## WHAT TO DO
Please return exactly the line that contains "Click the Commodore-Amiga, Inc." and every line after it, through the last line of the records below, with no pictures.

## Pixel coordinate grounding data
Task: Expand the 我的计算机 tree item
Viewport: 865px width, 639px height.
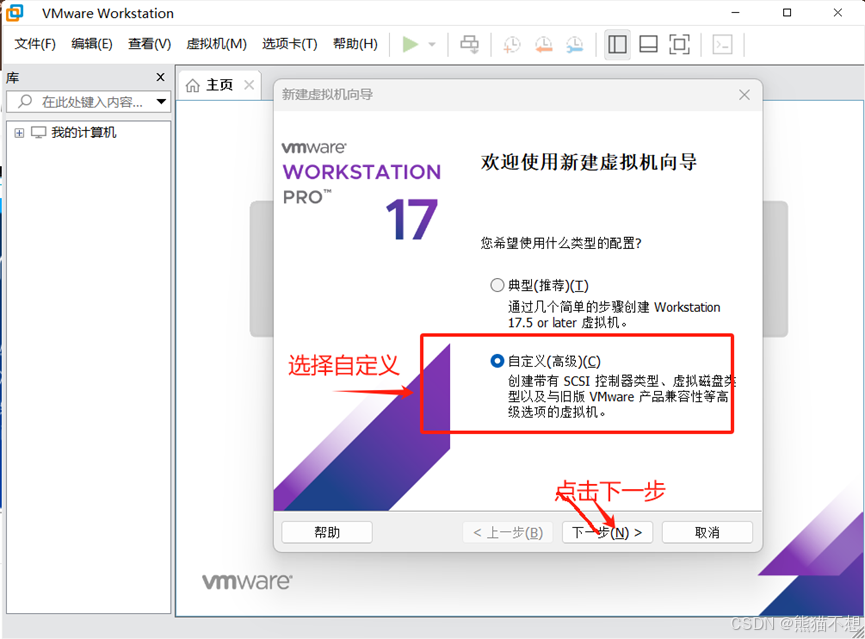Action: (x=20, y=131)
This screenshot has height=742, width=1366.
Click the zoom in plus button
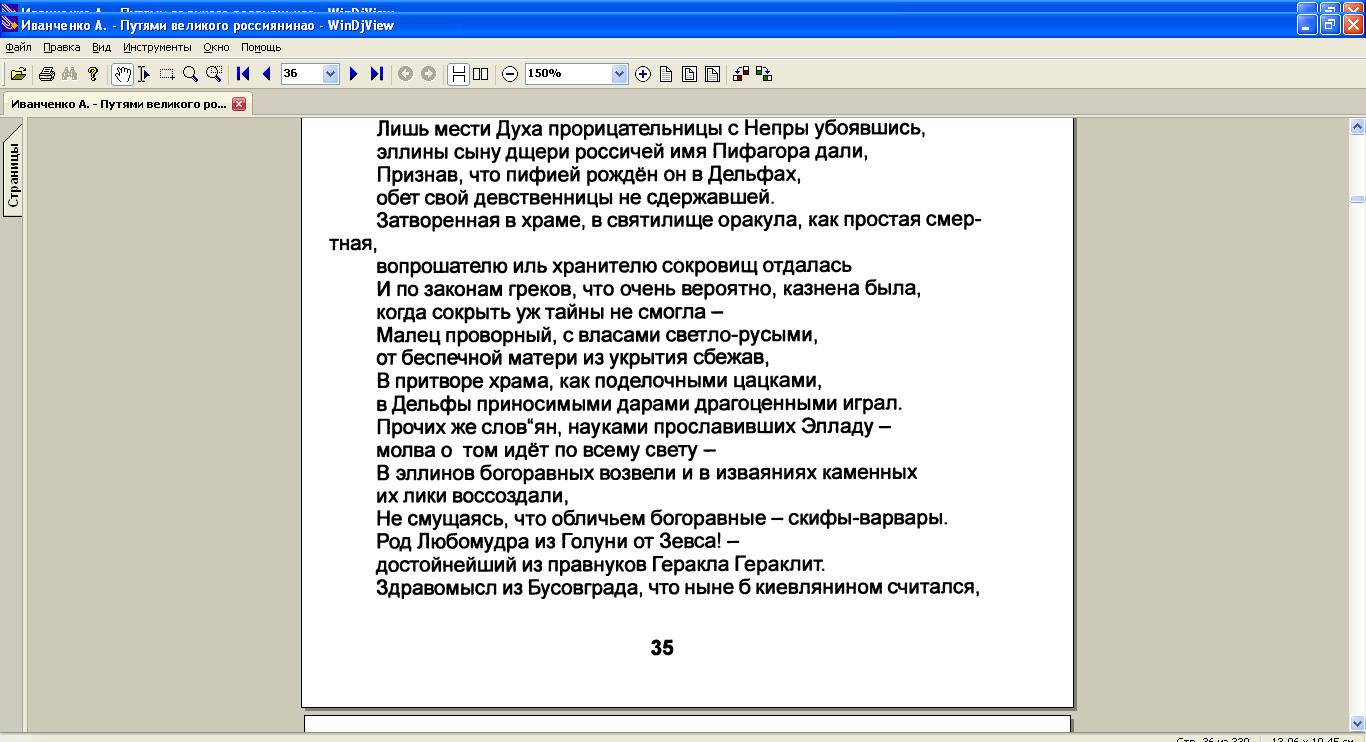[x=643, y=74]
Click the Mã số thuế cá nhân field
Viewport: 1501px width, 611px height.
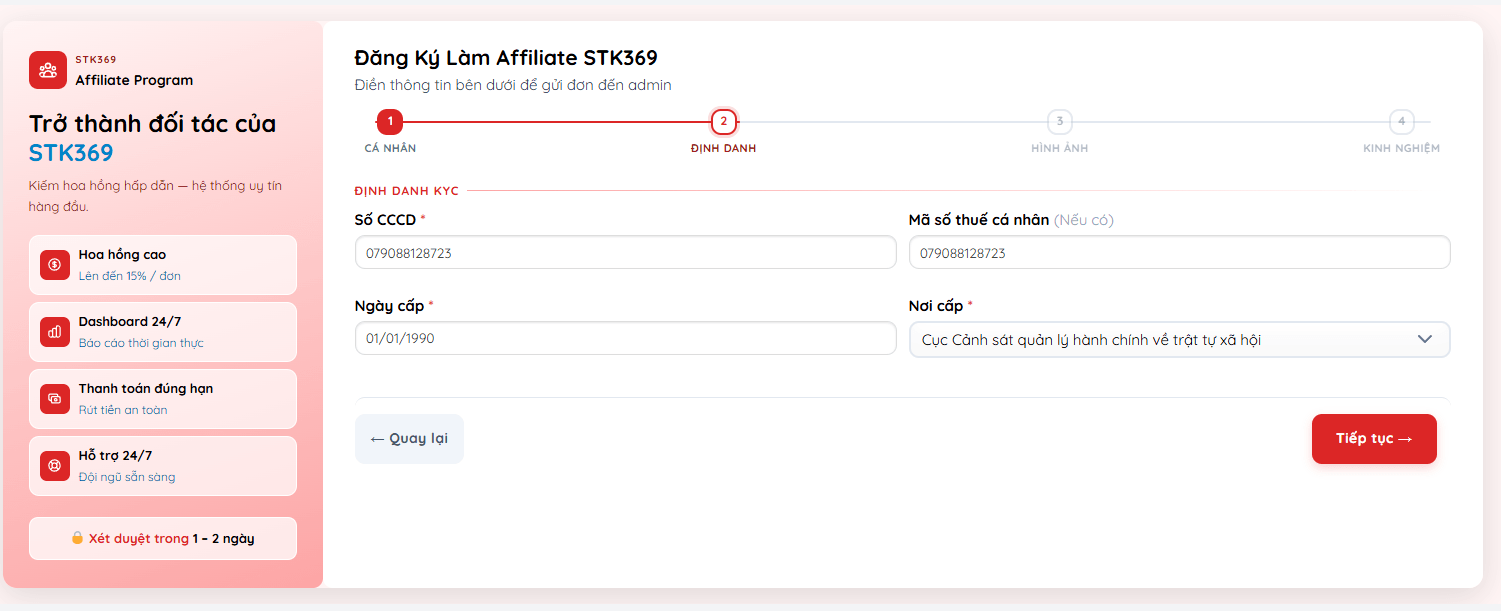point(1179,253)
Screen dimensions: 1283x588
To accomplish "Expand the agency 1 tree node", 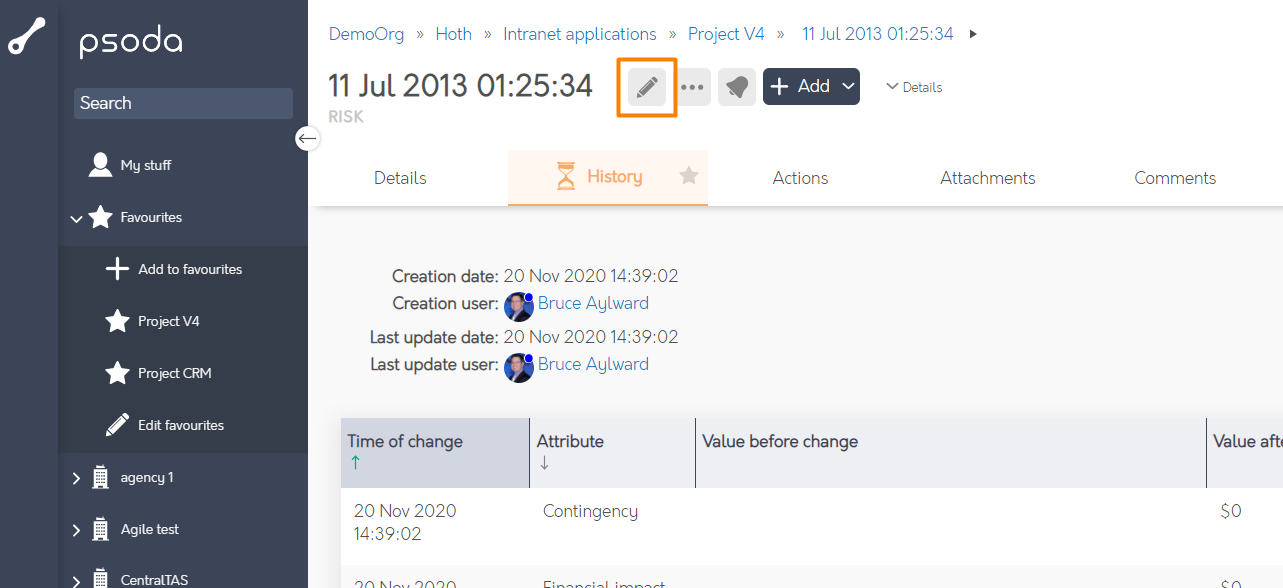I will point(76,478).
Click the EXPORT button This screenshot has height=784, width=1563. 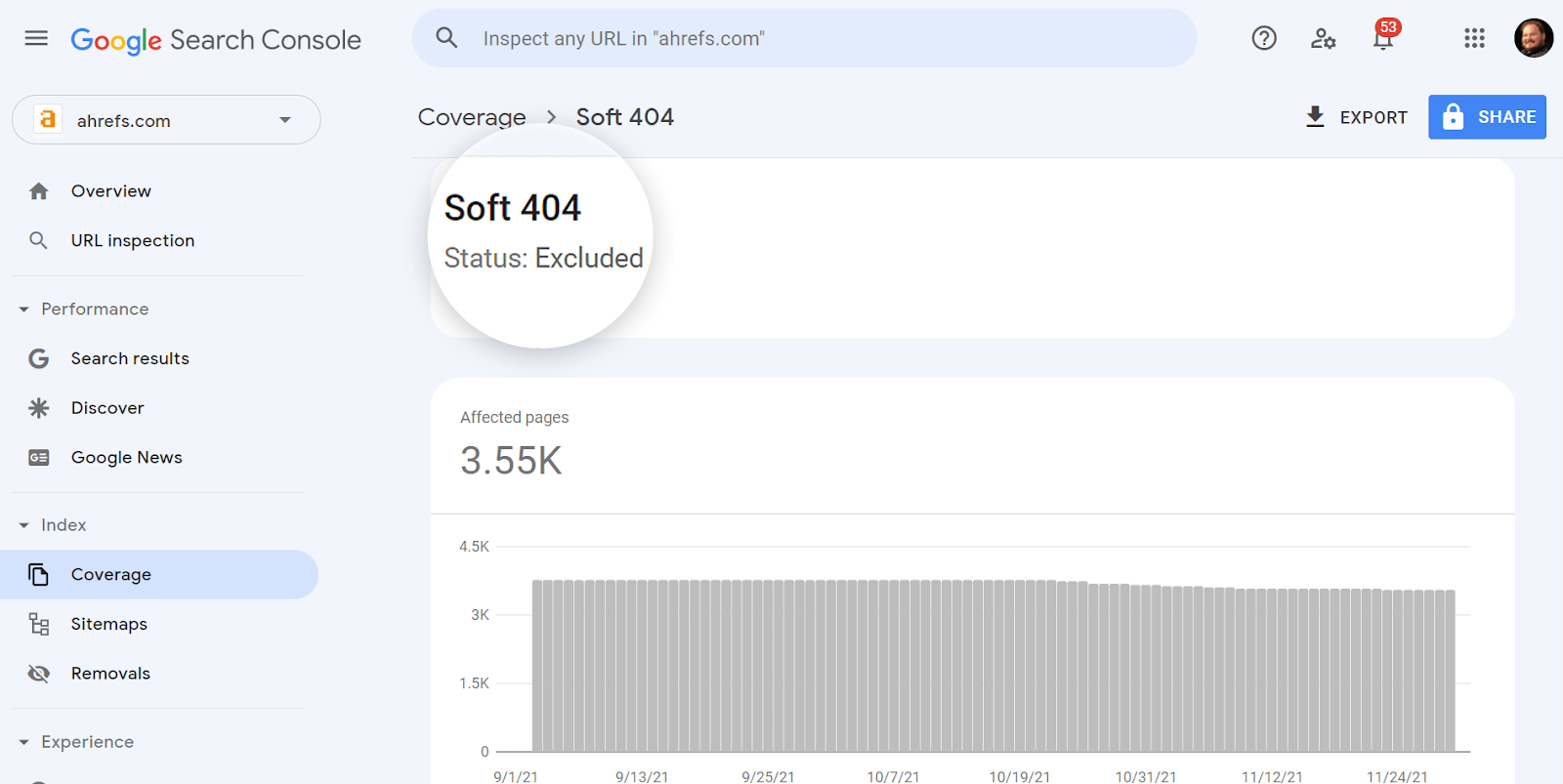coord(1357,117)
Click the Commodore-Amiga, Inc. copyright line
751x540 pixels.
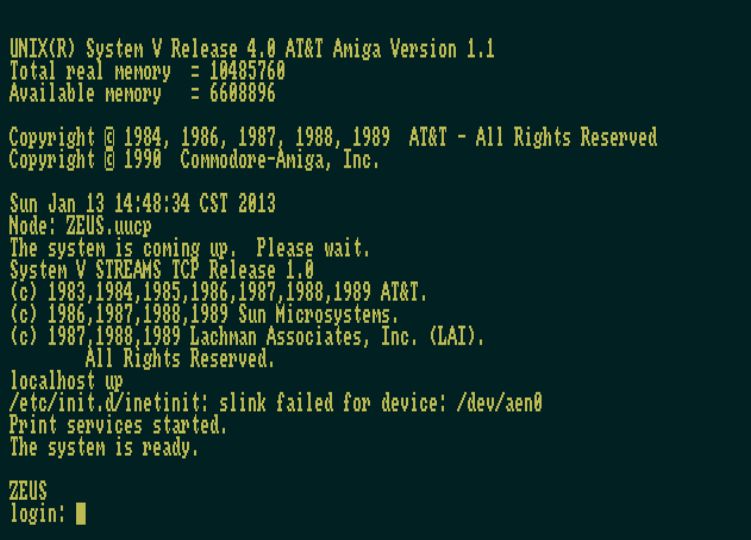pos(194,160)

## YOUR RESPONSE
Click the Commodore-Amiga, Inc. copyright line
751x540 pixels.
pos(194,160)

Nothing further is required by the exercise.